Der Begriff der Plattform ist im Wandel begriffen. Traditionell versteht man unter einer Plattform einen gemeinsamen technischen Unterbau, auf dem verschiedene Karosserieversionen realisiert werden können. Heutzutage unterscheidet man jedoch weiter zwischen der geometrischen Plattform, die beispielsweise die Karosseriebauweise und die Aufnahmepunkte auf der Fertigungsanlage für verschiedene Modelle gemeinsam hat, und der Elektrik-/Elektronik (E/E)-Plattform, die Gemeinsamkeiten im EOL (End-of-Line)-Testing aufweist.

Für die Integrierbarkeit unterschiedlicher Fahrzeugtypen in eine Linie ist dabei die geometrische Plattform der Ansatzpunkt. Wesentlich dabei ist das sogenannte Boxmaß, definiert aus Länge, Breite, Höhe und Gewicht des Fahrzeuges, sowie die Aufnahmepunkte am Unterboden: Wenn Fahrzeuge nach einer ersten Beurteilung in diese „Box“ passen, können diese auch in eine Montagelinie integriert werden.

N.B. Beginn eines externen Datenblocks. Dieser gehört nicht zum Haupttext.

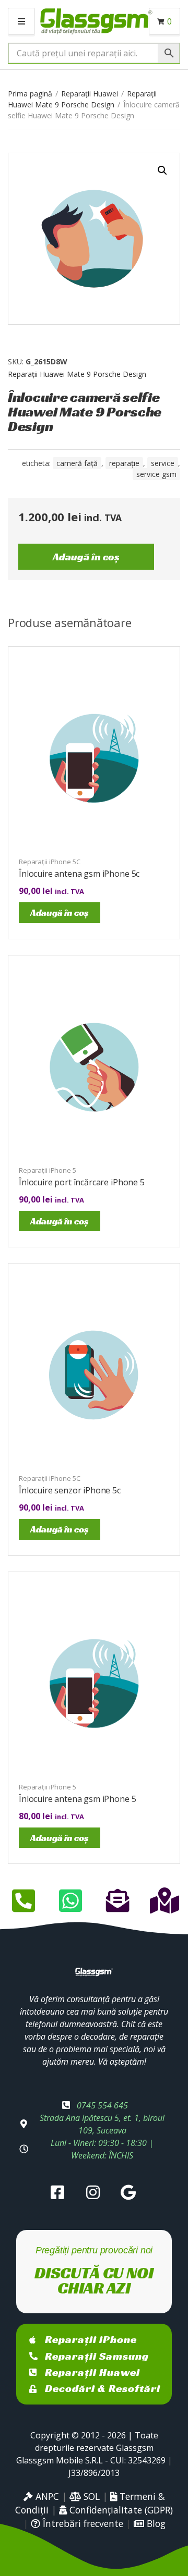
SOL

Dabei hat Magna die Produktionsanlagen in der Fertigung dahingehend optimiert, unterschiedliche Fahrzeuge maximal flexibel aufzunehmen und durch den Montageprozess zu steuern. In ähnlicher Weise deckt die Prüftechnik in den beiden Multi-OEM-Montagelinien in Graz ein breites Spektrum an Kunden- und Systemanforderungen ab. So lassen sich auch unterschiedliche E/E-Plattformen verarbeiten – und weitere Plattformen mit relativ geringem Aufwand integrieren.

GRENZEN DER INTEGRATION: NICHT ALLES TECHNISCH MÖGLICHE IST WIRTSCHAFTLICH SINNVOLL

Grundsätzlich setzt, wie erwähnt, das Boxmaß die Limits, welche unterschiedlichen Plattformen in eine Linie integriert werden können. Dabei lassen sich Fahrzeuge, die sich in Abmessungen und Aufnahmepunkten zu stark voneinander unterscheiden, nur mit hohem Aufwand in eine Fördertechnik integrieren. Bei Magna in Graz unterscheiden sich die beiden Multi-OEM-Montagelinien deshalb auch in ihren Flexibilitätsausprägungen, was etwa Fördertechnik, Hochzeit und EOL-Testing angeht.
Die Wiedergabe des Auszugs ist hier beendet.